This following is the sequence of operations performed for *_set routines

1. Every variable binding is parsed and its object is located in the object table. A METHOD structure is created for each VARBIND structure. These METHOD structures point to a ROW_CONTEXT structure, which is useful for handling these phases. Objects in the same conceptual row all point to the same ROW_CONTEXT structure. This determination is made by checking the following:
   • The referenced objects are in the same MIB group.
   • The VARBIND structures have the same instance OIDs.
2. Each ROW_CONTEXT structure is loaded with the instance information for that conceptual row.
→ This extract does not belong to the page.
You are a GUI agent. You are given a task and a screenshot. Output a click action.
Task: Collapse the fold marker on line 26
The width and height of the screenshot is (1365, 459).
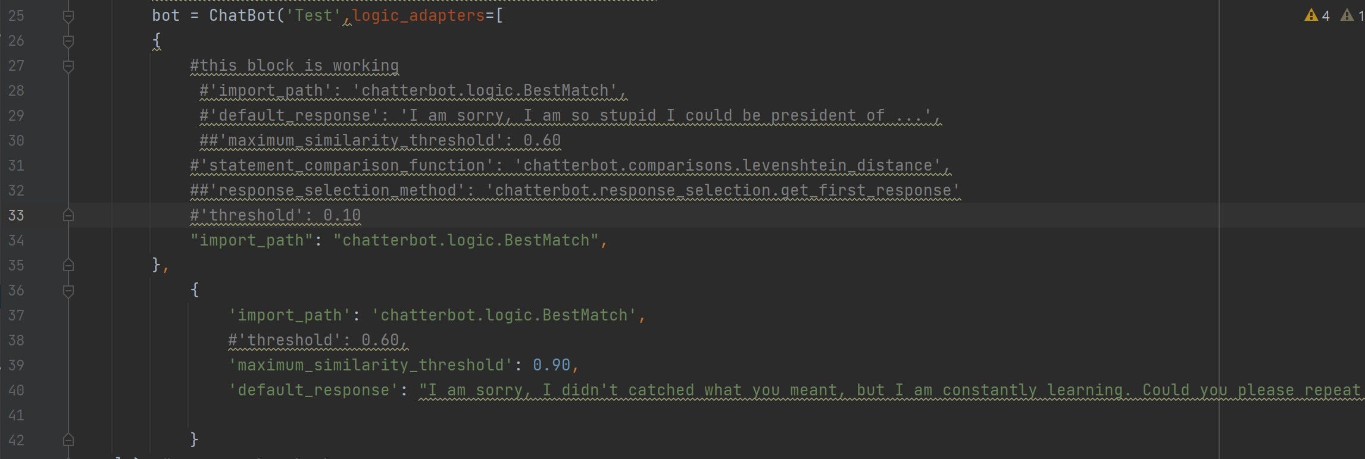tap(68, 41)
The ROW_CONTEXT structure context and save fields are set to NULL, and the state field is set to ESNMP_SET_UNKNOWN structure.
3. The method routine for each object is called and is passed its METHOD structure with an action code of ESNMP_ACT_SET.
   If all method routines return success, a single method routine (the last one called for the row) is called for each row, with method->action equal to ESNMP_ACT_COMMIT.
   If any row reports failure, all rows that were successfully committed are told to undo the phase. This is accomplished by calling a single method routine for each row (the same one that was called for the commit phase), with a method->action equal to ESNMP_ACT_UNDO.
4. Each row is released. The same single method routine for each row is called with a method->action equal to ESNMP_ACT_CLEANUP. This occurs for every row, regardless of the results of previous processing.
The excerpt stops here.